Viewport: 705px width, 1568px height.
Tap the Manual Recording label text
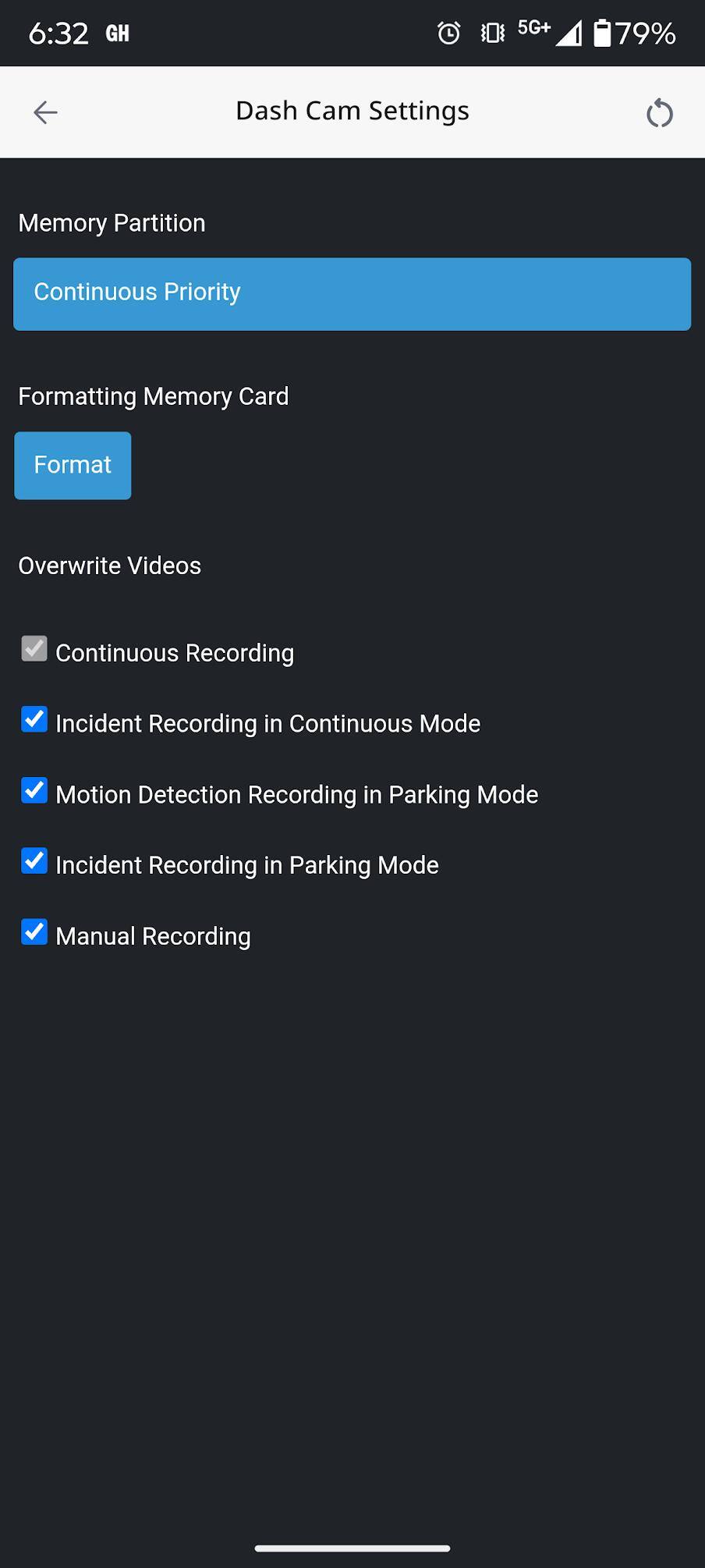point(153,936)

□ □ □

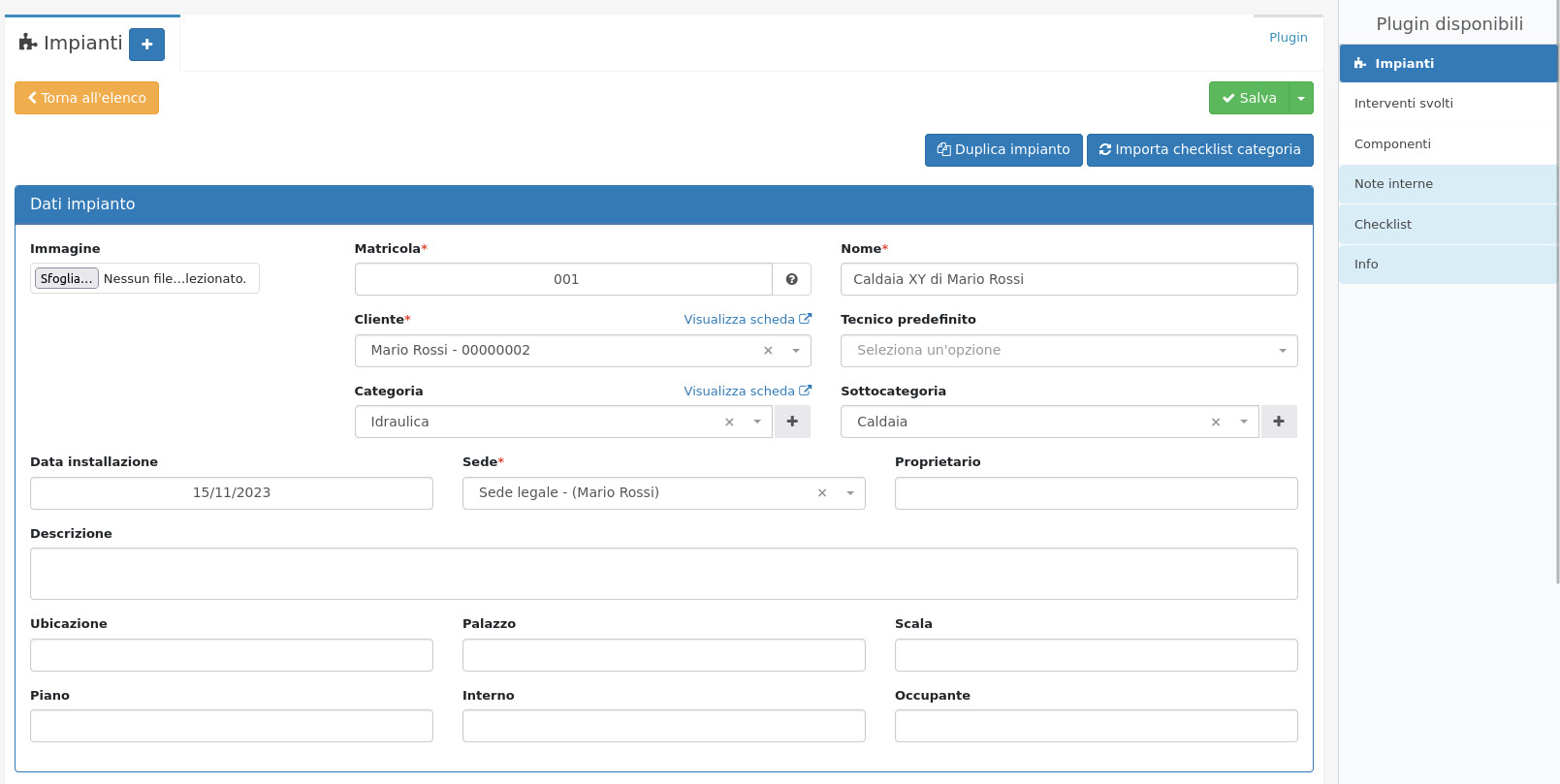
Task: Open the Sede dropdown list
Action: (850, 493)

□ □ □

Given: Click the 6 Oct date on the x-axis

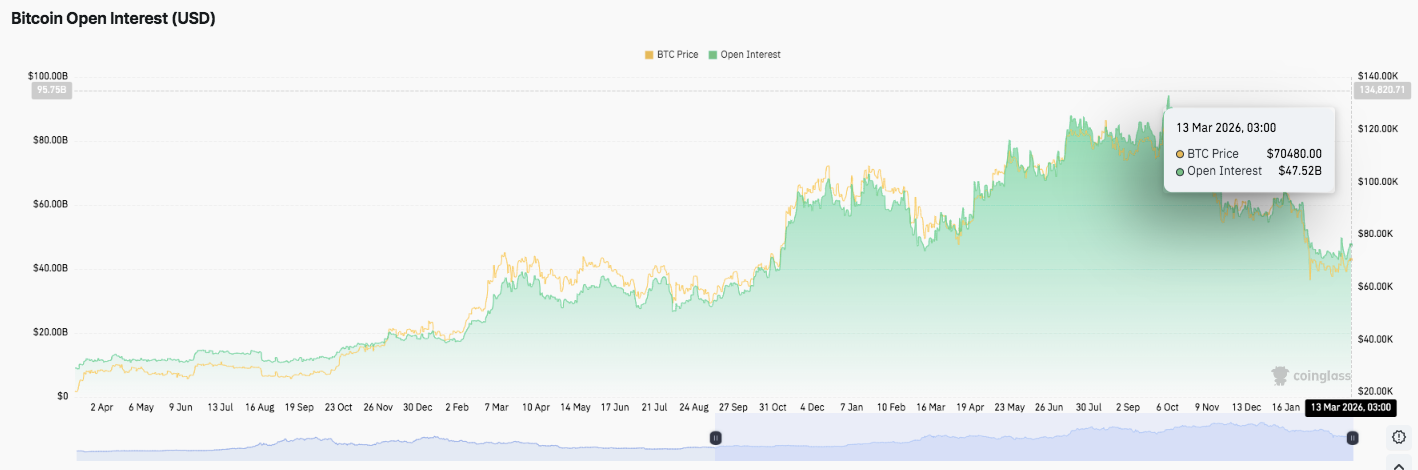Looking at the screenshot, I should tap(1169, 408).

□ □ □

- **The exercise**: Please swap "label text" for "caption" in the listing from the line with "Viewport: 705px width, 1568px height." up to and including the line with "point(153,936)", changing nothing else. Return only those lines and leave out the pictures.

- **Task output**:
Viewport: 705px width, 1568px height.
Tap the Manual Recording caption
point(153,936)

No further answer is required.